Pixel coordinate grounding data:
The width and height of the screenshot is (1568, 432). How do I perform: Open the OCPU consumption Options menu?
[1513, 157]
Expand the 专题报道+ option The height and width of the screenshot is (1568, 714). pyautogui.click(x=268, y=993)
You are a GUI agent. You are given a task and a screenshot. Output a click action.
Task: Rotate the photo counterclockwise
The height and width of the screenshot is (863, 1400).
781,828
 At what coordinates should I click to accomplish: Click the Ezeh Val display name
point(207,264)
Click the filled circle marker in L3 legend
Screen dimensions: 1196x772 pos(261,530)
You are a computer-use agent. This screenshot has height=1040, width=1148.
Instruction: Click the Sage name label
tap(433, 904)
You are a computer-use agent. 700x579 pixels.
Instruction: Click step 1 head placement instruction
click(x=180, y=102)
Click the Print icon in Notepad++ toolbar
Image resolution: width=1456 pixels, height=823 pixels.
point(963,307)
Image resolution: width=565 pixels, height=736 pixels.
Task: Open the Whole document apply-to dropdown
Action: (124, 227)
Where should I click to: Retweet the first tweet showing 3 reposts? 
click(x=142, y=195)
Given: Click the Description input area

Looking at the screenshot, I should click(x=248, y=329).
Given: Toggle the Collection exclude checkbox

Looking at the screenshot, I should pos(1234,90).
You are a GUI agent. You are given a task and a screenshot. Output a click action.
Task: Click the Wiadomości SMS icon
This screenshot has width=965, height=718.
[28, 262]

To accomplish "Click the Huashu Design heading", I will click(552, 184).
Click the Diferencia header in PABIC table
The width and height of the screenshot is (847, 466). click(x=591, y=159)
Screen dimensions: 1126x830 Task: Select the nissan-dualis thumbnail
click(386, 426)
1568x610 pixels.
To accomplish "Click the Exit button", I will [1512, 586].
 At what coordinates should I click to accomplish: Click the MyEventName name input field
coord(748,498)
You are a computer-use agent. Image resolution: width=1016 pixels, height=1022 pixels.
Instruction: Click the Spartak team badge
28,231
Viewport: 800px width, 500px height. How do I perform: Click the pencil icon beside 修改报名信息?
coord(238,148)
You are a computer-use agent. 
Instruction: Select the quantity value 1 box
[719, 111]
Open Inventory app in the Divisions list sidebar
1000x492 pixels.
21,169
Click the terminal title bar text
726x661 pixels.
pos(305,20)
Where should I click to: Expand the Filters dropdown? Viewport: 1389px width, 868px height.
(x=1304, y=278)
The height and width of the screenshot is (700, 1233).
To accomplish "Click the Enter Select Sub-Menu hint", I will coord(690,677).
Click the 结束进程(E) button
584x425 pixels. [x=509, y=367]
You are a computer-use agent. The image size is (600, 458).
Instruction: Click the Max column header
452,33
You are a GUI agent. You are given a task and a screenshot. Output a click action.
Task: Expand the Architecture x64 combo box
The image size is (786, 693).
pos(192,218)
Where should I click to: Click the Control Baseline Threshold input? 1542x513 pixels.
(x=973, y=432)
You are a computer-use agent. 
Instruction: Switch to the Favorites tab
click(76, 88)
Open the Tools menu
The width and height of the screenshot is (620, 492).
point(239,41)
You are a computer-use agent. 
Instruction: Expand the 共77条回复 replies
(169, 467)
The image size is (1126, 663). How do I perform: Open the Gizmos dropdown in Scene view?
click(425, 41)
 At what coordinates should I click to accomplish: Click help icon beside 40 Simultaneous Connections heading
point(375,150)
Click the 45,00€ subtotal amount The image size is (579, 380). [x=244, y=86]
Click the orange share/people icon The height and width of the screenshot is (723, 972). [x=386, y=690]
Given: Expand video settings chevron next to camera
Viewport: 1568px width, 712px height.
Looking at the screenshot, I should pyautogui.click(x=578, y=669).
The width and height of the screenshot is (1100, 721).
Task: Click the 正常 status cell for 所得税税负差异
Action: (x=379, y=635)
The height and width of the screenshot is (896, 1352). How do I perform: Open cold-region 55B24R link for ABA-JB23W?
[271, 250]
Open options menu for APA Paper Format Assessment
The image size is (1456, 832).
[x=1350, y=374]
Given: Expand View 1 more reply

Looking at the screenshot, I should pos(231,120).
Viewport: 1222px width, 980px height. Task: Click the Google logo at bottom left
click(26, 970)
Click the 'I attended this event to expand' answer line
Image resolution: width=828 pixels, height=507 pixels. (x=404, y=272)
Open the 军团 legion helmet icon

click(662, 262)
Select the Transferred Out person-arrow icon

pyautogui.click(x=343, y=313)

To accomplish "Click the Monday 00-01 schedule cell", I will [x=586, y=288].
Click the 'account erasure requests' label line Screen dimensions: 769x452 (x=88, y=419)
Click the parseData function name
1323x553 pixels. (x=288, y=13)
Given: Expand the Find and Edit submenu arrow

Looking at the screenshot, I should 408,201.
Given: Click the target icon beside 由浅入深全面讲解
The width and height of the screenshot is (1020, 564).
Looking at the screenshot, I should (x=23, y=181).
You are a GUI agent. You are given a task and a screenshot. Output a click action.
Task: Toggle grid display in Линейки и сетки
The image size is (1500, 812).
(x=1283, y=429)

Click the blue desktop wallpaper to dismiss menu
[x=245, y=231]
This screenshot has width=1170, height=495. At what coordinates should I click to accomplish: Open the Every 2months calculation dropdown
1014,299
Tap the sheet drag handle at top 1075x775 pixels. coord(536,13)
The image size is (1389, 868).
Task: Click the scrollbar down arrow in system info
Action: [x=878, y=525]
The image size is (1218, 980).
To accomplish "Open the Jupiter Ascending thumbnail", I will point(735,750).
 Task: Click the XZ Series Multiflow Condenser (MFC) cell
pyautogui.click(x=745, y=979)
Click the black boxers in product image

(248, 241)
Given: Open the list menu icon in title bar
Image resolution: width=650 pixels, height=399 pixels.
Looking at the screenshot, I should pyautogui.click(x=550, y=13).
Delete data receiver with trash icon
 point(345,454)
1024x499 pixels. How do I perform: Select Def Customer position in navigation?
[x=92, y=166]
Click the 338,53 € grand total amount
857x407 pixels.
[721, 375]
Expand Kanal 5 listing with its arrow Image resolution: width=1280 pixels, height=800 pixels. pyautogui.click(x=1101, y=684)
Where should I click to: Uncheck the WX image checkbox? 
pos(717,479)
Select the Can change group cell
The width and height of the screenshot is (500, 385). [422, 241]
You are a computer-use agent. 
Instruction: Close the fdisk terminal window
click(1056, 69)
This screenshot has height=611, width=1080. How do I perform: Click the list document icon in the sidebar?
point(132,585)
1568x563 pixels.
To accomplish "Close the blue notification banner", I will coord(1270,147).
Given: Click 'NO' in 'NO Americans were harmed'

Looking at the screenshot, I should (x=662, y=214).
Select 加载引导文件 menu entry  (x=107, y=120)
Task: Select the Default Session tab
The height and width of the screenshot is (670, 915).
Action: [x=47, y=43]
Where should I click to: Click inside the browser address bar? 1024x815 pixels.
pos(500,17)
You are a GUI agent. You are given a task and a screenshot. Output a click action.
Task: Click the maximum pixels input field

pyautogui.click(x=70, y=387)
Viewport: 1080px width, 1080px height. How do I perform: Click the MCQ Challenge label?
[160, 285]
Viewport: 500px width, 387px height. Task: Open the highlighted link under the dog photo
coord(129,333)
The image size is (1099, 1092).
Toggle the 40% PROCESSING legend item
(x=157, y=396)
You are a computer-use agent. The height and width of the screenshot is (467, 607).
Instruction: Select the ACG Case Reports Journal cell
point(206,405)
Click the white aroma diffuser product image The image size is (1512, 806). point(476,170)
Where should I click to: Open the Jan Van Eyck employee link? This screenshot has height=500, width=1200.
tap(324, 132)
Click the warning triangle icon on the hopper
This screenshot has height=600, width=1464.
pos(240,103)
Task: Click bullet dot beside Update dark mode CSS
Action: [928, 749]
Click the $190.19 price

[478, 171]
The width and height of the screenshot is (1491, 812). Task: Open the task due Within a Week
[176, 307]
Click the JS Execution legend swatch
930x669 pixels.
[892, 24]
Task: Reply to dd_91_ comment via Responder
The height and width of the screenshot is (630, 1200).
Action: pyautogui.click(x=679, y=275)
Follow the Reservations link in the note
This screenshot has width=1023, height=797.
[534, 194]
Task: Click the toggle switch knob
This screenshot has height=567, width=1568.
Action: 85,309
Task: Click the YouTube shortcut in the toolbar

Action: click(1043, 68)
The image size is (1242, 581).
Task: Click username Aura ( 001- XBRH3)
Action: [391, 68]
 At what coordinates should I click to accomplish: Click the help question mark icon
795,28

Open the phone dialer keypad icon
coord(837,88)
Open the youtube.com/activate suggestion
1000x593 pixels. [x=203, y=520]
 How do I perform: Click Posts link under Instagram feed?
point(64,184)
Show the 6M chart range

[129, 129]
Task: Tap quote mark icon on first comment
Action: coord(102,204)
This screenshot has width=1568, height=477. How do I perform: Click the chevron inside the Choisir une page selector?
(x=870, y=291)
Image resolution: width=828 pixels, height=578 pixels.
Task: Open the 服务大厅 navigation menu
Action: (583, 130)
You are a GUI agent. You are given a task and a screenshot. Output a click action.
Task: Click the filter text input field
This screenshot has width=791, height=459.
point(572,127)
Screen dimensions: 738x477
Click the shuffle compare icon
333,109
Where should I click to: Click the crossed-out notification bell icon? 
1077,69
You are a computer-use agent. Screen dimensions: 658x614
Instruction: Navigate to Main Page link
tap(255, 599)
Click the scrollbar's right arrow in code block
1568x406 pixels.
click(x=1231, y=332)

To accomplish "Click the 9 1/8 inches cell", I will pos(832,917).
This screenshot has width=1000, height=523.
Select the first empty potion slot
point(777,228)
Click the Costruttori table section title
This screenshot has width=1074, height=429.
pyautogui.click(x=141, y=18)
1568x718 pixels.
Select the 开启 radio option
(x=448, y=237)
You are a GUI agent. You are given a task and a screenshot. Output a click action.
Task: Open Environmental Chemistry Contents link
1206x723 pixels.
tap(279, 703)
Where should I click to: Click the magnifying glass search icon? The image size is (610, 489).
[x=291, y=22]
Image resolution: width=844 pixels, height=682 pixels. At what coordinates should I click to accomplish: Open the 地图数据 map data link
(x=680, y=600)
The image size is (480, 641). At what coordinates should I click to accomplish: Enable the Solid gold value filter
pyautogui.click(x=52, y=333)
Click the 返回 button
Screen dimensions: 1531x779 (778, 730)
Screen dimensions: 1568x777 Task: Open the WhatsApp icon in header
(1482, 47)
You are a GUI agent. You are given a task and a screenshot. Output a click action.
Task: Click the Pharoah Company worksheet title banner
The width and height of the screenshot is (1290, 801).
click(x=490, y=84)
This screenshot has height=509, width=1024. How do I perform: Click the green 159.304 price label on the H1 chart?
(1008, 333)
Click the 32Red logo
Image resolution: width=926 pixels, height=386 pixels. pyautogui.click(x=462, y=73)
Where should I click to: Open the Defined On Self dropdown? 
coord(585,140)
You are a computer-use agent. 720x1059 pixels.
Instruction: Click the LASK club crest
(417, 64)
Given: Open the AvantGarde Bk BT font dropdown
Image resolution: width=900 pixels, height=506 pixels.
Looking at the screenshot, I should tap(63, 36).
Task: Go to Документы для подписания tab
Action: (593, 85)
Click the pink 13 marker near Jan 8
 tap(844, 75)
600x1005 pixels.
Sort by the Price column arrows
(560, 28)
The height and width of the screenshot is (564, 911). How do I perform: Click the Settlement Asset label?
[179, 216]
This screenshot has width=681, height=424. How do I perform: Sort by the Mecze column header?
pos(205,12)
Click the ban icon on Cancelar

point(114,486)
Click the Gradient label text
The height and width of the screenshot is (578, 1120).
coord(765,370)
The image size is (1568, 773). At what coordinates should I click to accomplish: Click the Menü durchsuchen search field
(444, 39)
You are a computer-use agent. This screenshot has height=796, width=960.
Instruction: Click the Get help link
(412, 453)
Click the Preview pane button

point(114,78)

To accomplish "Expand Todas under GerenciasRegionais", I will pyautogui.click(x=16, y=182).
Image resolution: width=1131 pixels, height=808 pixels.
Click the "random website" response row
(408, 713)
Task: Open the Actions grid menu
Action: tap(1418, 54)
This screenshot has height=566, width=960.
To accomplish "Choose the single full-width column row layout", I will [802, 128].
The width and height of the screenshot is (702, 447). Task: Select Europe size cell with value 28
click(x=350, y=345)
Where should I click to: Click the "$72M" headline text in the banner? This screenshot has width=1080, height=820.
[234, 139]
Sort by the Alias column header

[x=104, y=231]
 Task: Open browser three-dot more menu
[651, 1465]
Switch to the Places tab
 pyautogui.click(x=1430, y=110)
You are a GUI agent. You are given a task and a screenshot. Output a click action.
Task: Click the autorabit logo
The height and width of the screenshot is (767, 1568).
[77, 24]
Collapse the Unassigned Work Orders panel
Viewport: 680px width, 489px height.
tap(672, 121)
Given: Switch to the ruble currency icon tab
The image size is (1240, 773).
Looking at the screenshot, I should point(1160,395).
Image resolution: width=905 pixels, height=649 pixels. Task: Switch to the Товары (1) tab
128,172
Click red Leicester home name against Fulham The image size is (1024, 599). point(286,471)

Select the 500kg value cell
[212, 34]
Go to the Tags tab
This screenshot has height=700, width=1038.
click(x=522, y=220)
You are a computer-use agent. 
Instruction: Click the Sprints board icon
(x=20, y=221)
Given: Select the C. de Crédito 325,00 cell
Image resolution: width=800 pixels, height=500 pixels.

**WORK TO COMPLETE**
Scan the entries above for the line containing "Instruction: Select the quantity value 1 box", and copy it and all lines after it exactly, down to and including the line containing "Given: Expand video".

**FINAL ANSWER**
Instruction: Select the quantity value 1 box
[719, 111]
Open Inventory app in the Divisions list sidebar
1000x492 pixels.
21,169
Click the terminal title bar text
726x661 pixels.
pos(305,20)
Where should I click to: Expand the Filters dropdown? Viewport: 1389px width, 868px height.
(x=1304, y=278)
The height and width of the screenshot is (700, 1233).
To accomplish "Click the Enter Select Sub-Menu hint", I will coord(690,677).
Click the 结束进程(E) button
584x425 pixels. [x=509, y=367]
You are a computer-use agent. The image size is (600, 458).
Instruction: Click the Max column header
452,33
You are a GUI agent. You are given a task and a screenshot. Output a click action.
Task: Expand the Architecture x64 combo box
The image size is (786, 693).
pos(192,218)
Where should I click to: Click the Control Baseline Threshold input? 1542x513 pixels.
(x=973, y=432)
You are a computer-use agent. 
Instruction: Switch to the Favorites tab
click(76, 88)
Open the Tools menu
The width and height of the screenshot is (620, 492).
point(239,41)
You are a computer-use agent. 
Instruction: Expand the 共77条回复 replies
(169, 467)
The image size is (1126, 663). How do I perform: Open the Gizmos dropdown in Scene view?
click(425, 41)
 At what coordinates should I click to accomplish: Click help icon beside 40 Simultaneous Connections heading
point(375,150)
Click the 45,00€ subtotal amount The image size is (579, 380). [x=244, y=86]
Click the orange share/people icon The height and width of the screenshot is (723, 972). [x=386, y=690]
Given: Expand video settings chevron next to camera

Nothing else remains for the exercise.